Of course she brought them to my bedroom at three in the morning, still alive. And I sometimes stepped on decapitated mice in the morning. And she left dead ones on my keyboard. And I had to get a new mechanical keyboard when the guts got into it and it started to smell like death. She’s still the best
filcuk@lemmy.zip 1 day ago
My cat never brought his kills home. Only once did he bring something, years ago.
Look, I have an idea of what insides of a rodent look like. What was on my kitchen floor I could not identify to this day. It had no feathers, no fur. There were huge amounts of round fat globules. There was no blood whatsoever, no feet, now claws, no beak.
My cat probably prevented some kind of alien invasion.
fireweed@lemmy.world 1 day ago
Speak for yourself, my absolute dope of a cat was able to resolve the mouse problem in my new apartment within 48 hours (she didn’t even manage to catch any, her mere presence was apparently sufficient).
njm1314@lemmy.world 1 day ago
Nothing more Lemmy than people taking memes way too seriously in the comments.
fireweed@lemmy.world 1 day ago
MEMES ARE REAL LIFE!!!1
betterdeadthanreddit@lemmy.world 1 day ago
But how’s your grain doing?
AllNewTypeFace@leminal.space 1 day ago
If your cat relieves themself outside of their litter tray, something is probably out of sorts: perhaps they’re distressed by something in their environment, or otherwise have some health issues. The cat’s litter-tray instinct normally makes them uniquely suited to indoor living.
Lauchmelder@feddit.org 1 day ago
my cat pissed in the bed once and I immediately stepped up the hygiene of their litter boxes. It pays off to realise that your cat doesn’t do things to spite you. If they “misbehave” its usually a problem in their living space. Right now I just just need to teach them not to shit in my raised bed… Maybe I’ll get another litter box for the balcony, though they’ve gotten better
PugJesus@piefed.social 1 day ago
It pays off to realise that your cat doesn’t do things to spite you.
I don’t know about kitty hygiene in particular, but I’ve known enough cats to know that’s not true in general :p
Gullible@sh.itjust.works 1 day ago
My friend’s neighborhood has a cat that keeps the rodent population in check. Also kills all the birds but you take the good with the bad, I guess.
nagaram@startrek.website 1 day ago
I love my cats, but I’d rather my neighborhood have birds.
eestileib@lemmy.blahaj.zone 1 day ago
Your cat is a member of the family.
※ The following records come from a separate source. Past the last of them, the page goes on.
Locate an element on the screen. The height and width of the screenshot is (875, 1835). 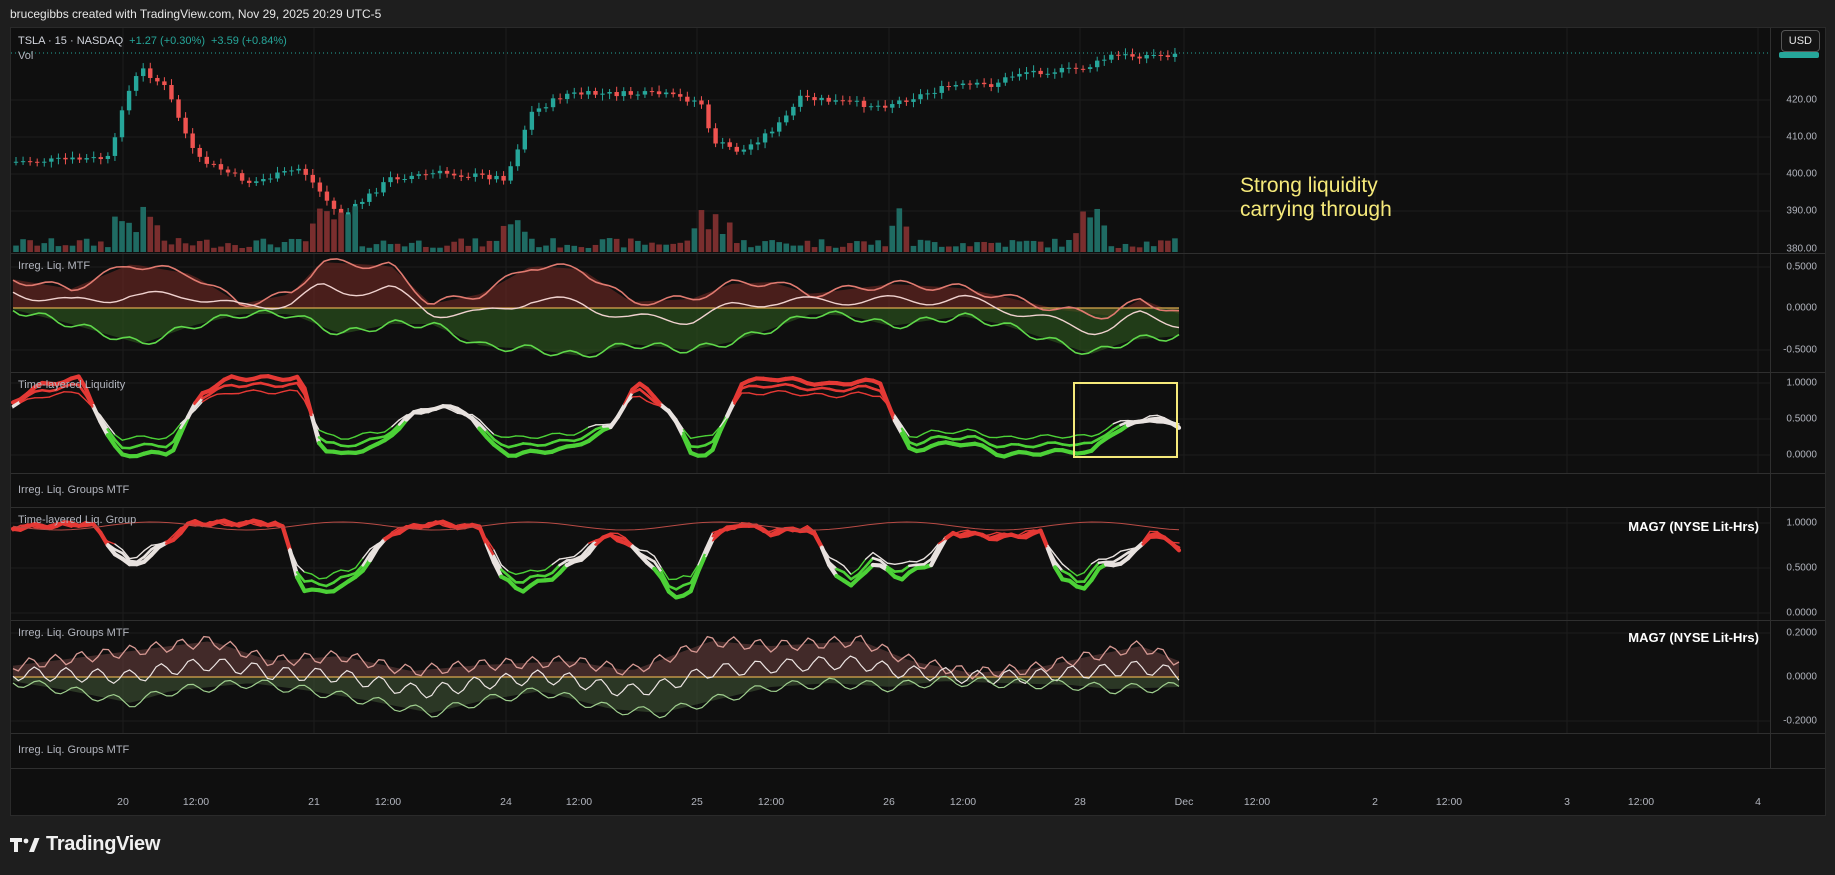
value-scale: 0.5000 0.0000 -0.5000 is located at coordinates (1798, 313).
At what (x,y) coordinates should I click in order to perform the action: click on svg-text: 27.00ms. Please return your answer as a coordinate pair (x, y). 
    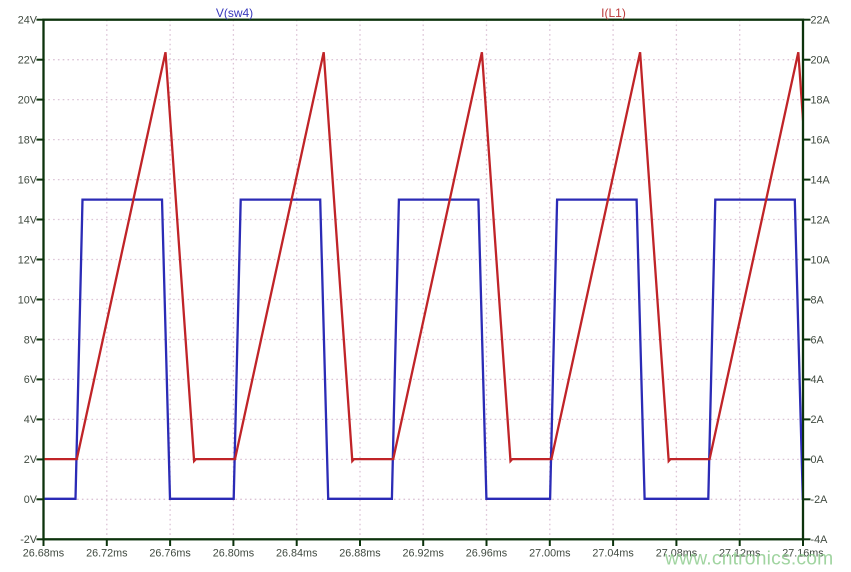
    Looking at the image, I should click on (550, 554).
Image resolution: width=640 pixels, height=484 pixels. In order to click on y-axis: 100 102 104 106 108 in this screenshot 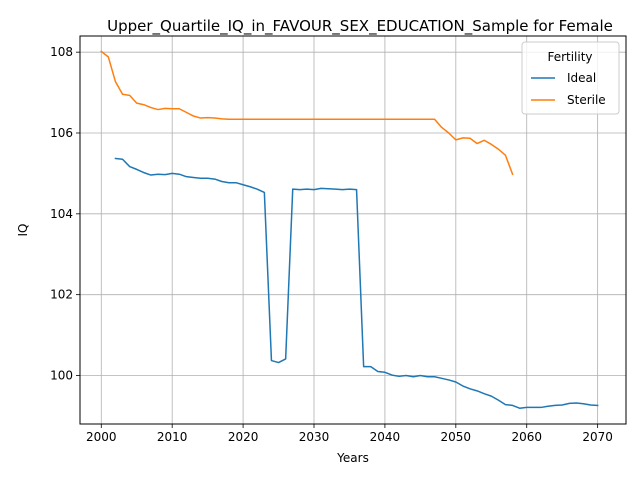, I will do `click(65, 214)`.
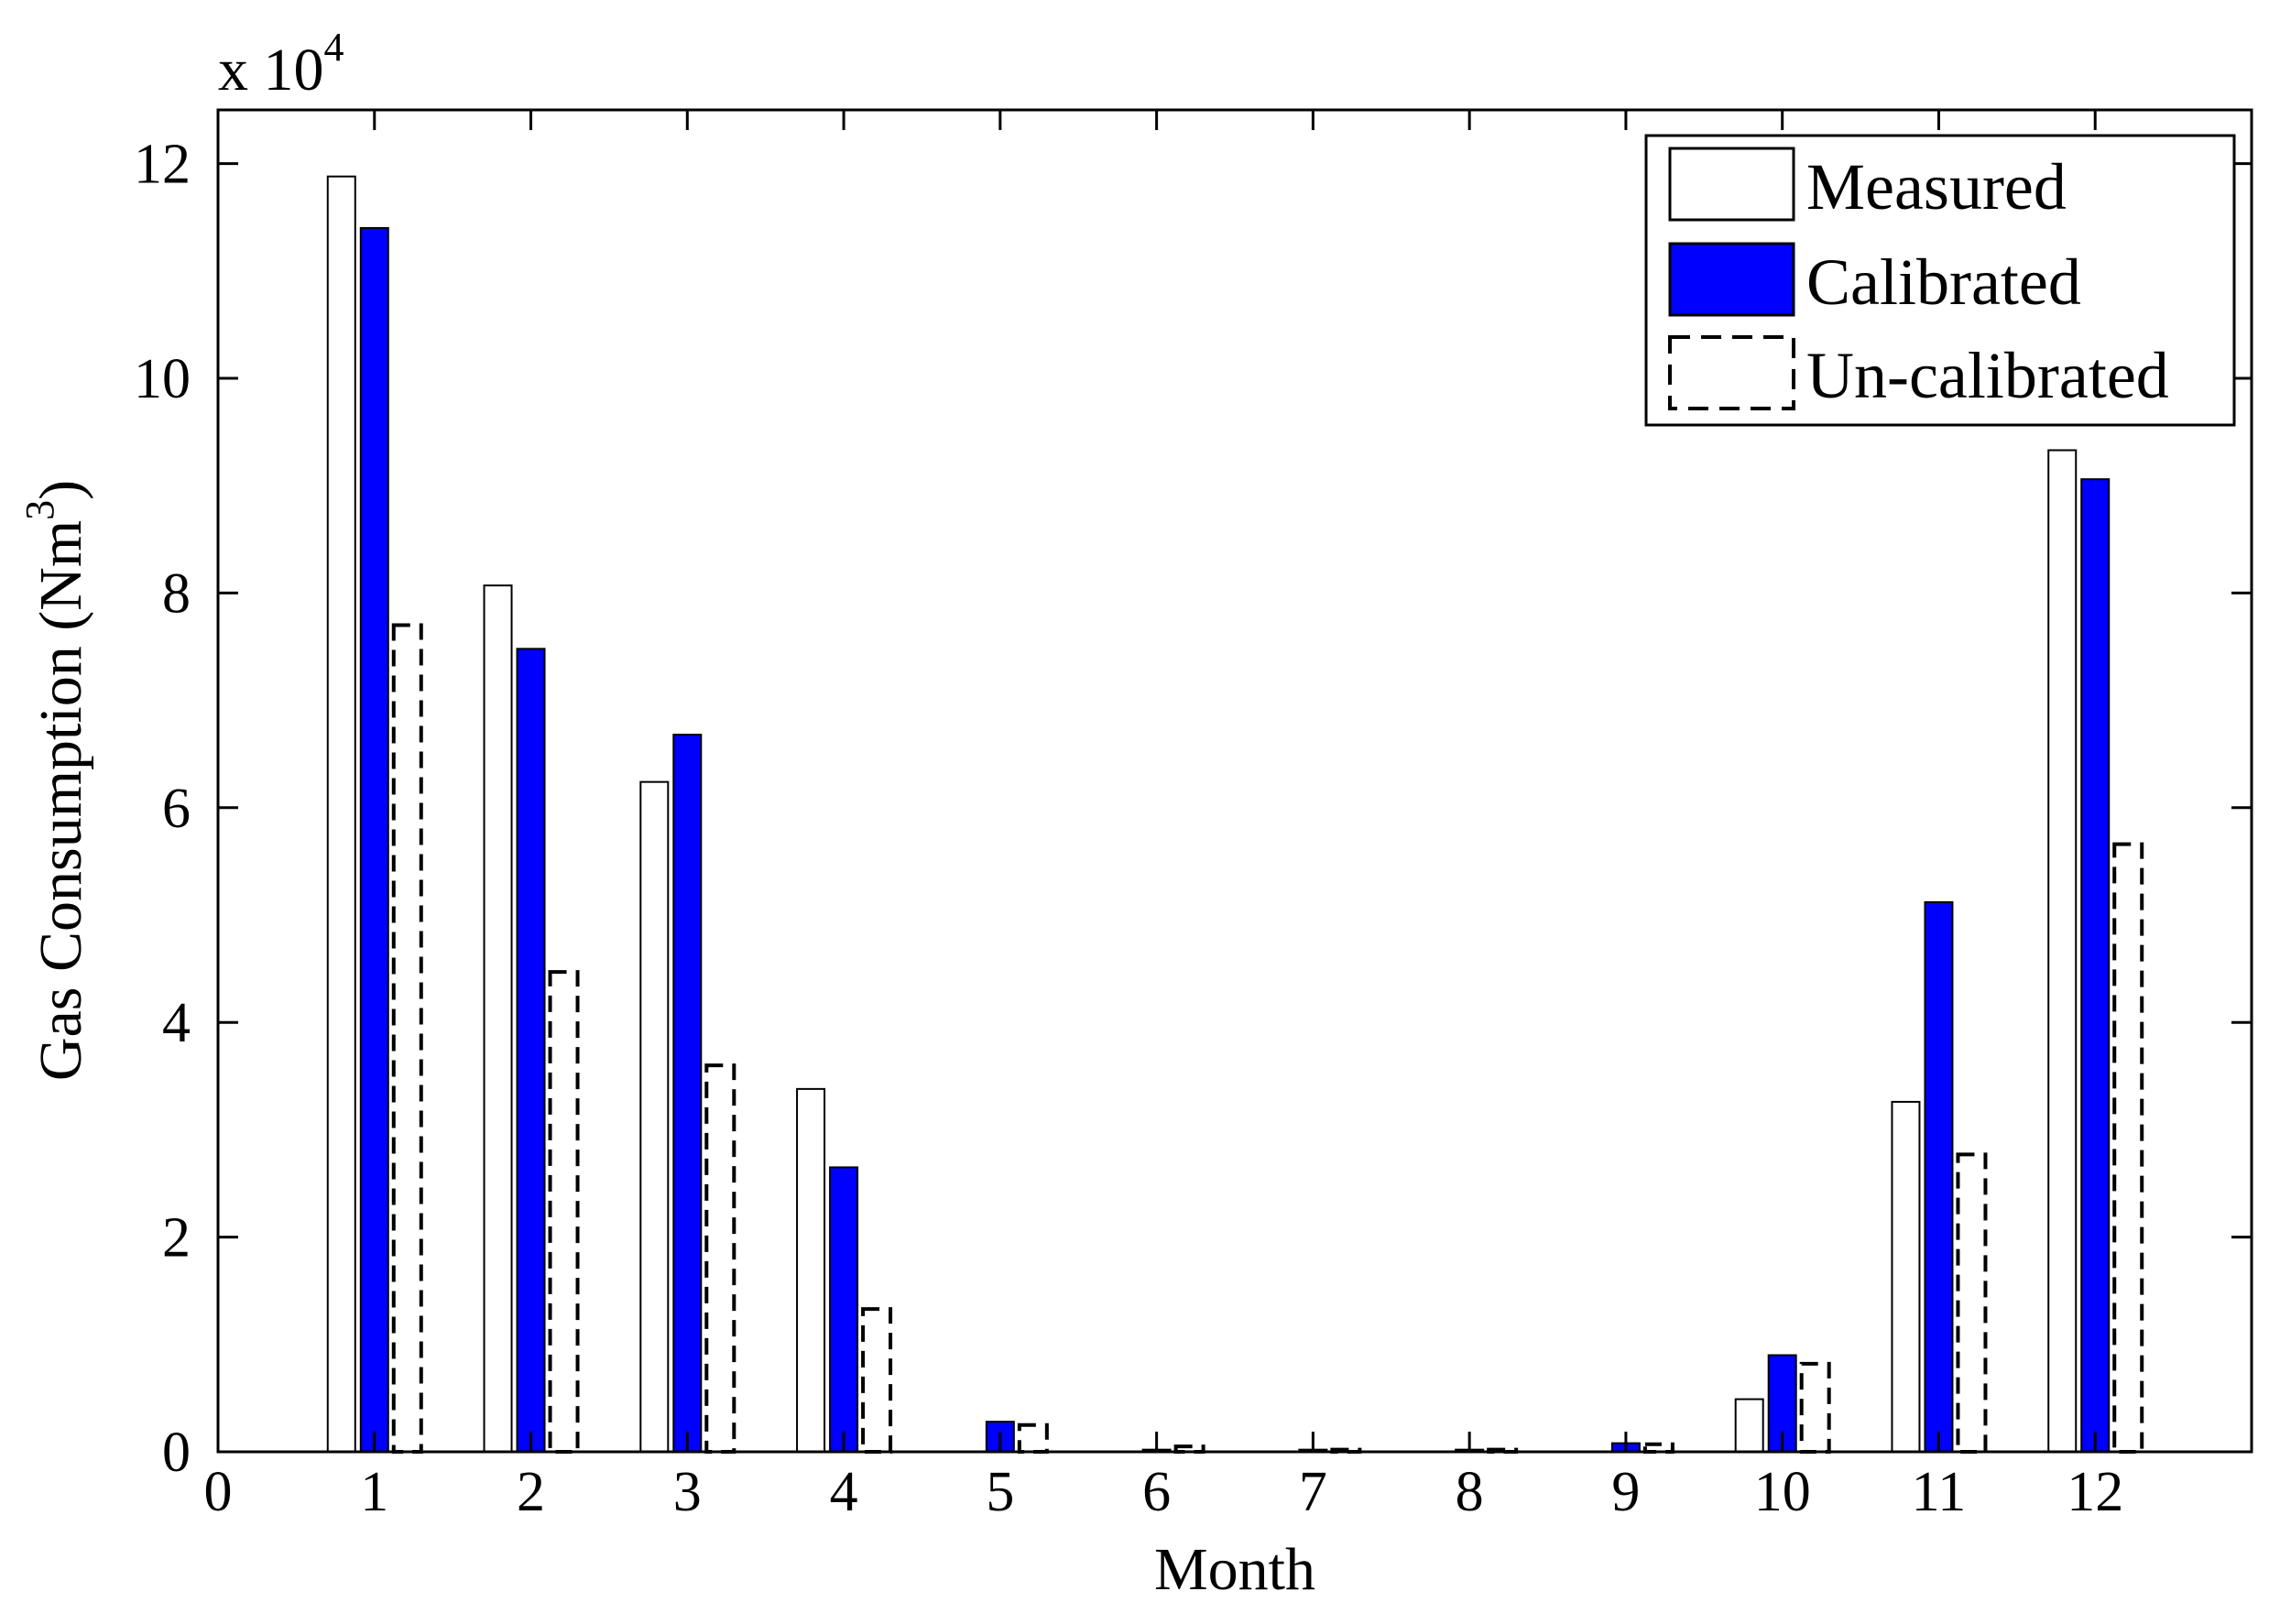 This screenshot has width=2269, height=1624. I want to click on legend-label-calibrated: Calibrated, so click(1944, 282).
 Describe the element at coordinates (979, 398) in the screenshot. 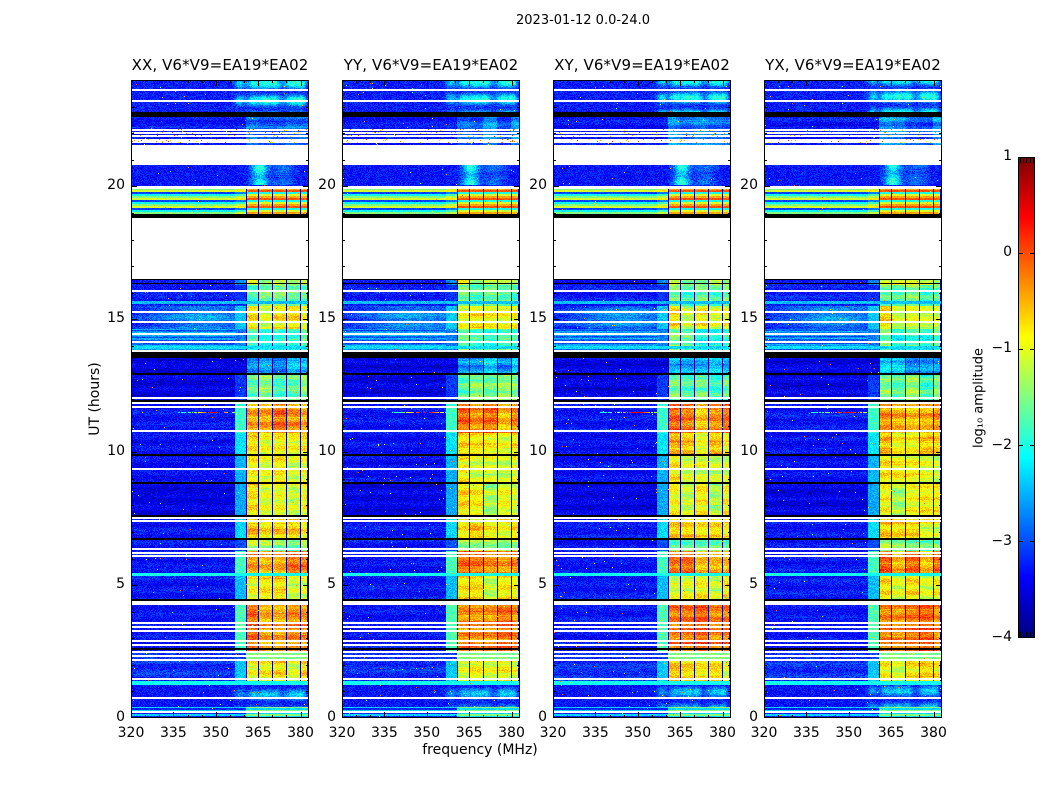

I see `colorbar-label: log₁₀ amplitude` at that location.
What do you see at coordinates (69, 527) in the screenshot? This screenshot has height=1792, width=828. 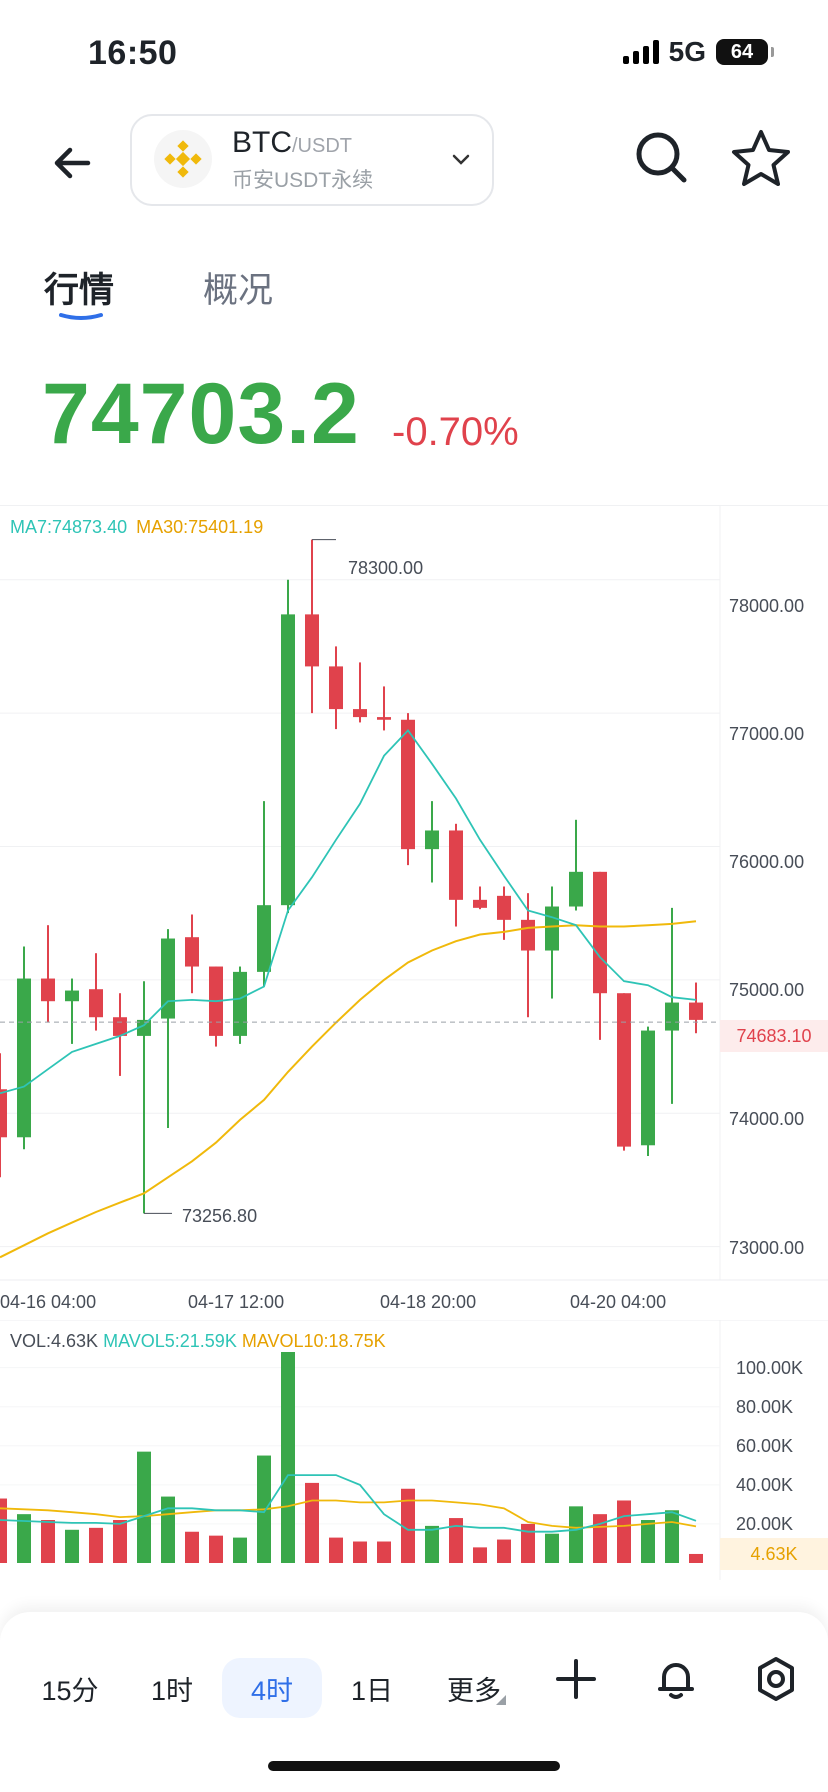 I see `ma7-legend: MA7:74873.40` at bounding box center [69, 527].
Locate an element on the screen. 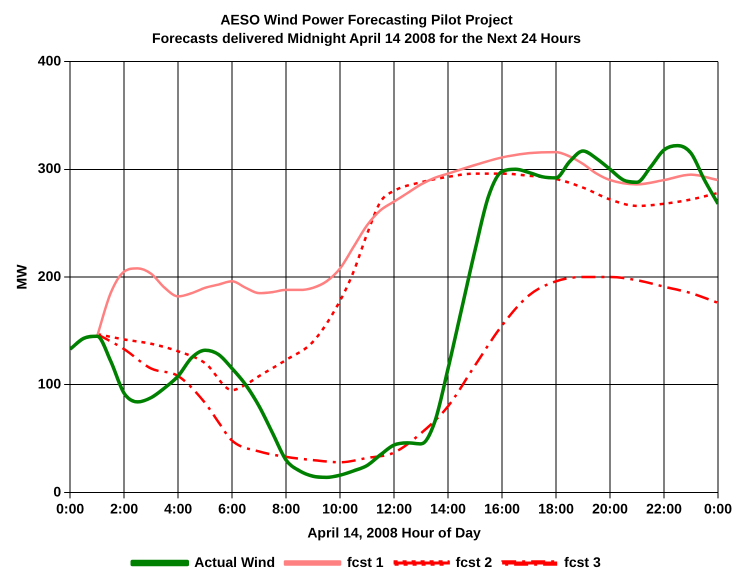 Image resolution: width=735 pixels, height=584 pixels. x-axis-title: April 14, 2008 Hour of Day is located at coordinates (394, 532).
If you had a kid and gave it food twice a day, never talked to it, and didn’t learn how to let it talk to you, your kid would also develop an internal life that you’re not really part of.
Broadfern@lemmy.world 1 day ago
What if my kid gets all kinds of treats and play, all the cuddles they want (which varies from kid to kid and day to day), in a house full of people who love them and they still puke on my floor for fun after eating too fast?
eestileib@lemmy.blahaj.zone 1 day ago
Sometimes you have to look in the mirror and think “did my cat learn about binging and puking from watching me?”
PugJesus@piefed.social 1 day ago
As my friend’s dad said after finding his wife’s cat with a headless mouse
“I hate cats, but I love a good mouser.”
Aceticon@lemmy.dbzer0.com 1 day ago
Countryside cats are still pretty much the former.